**Exercise prompt**
Can you put everything from the line containing "Viewport: 1271px width, 952px" down to the line containing "(1233, 245)" into a Markdown table with a "Row" column holding the row number and a "Text" column holding the line, leaving out blank lines?

**Records for processing**
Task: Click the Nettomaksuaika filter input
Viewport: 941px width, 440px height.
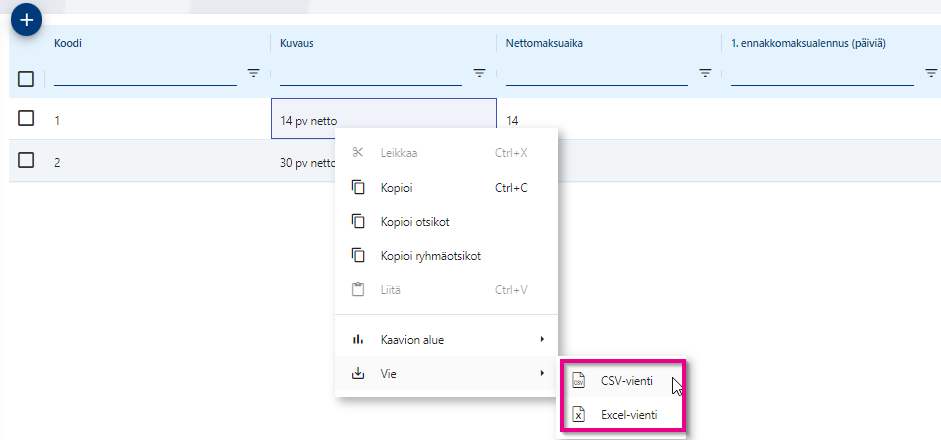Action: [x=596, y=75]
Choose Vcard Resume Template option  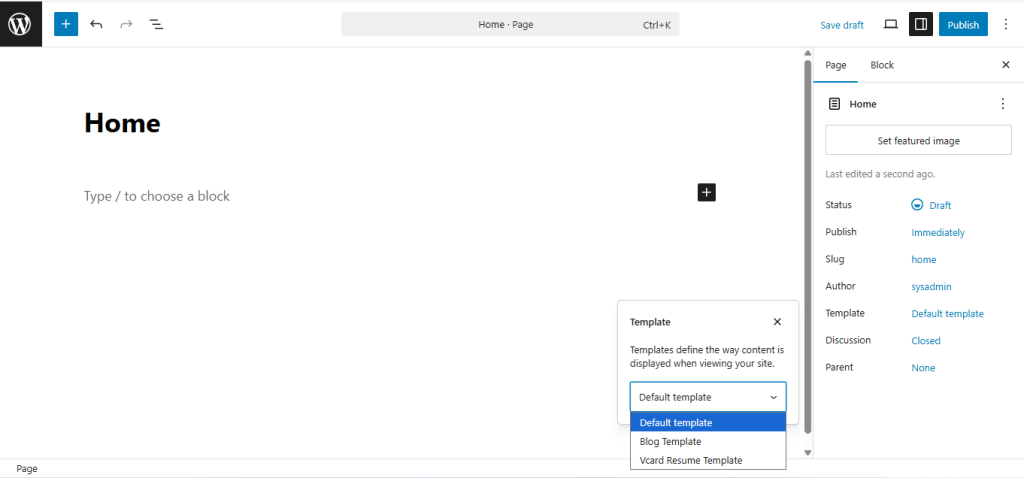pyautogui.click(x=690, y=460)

* * *

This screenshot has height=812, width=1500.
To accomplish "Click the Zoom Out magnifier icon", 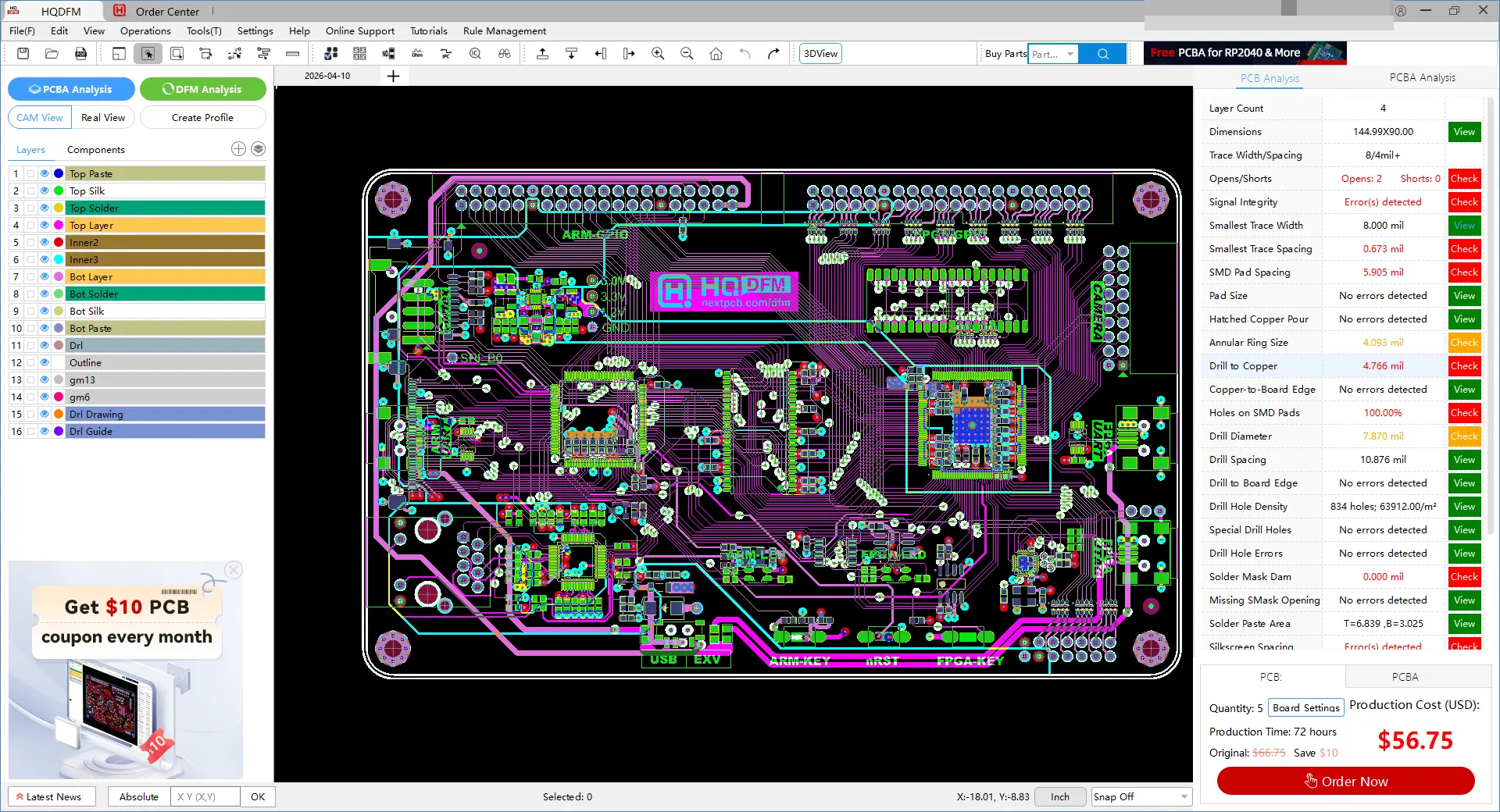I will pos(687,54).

---

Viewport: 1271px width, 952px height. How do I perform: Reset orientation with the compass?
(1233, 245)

**Result**
| Row | Text |
|---|---|
| 1 | Viewport: 1271px width, 952px height. How do I perform: Reset orientation with the compass? |
| 2 | (1233, 245) |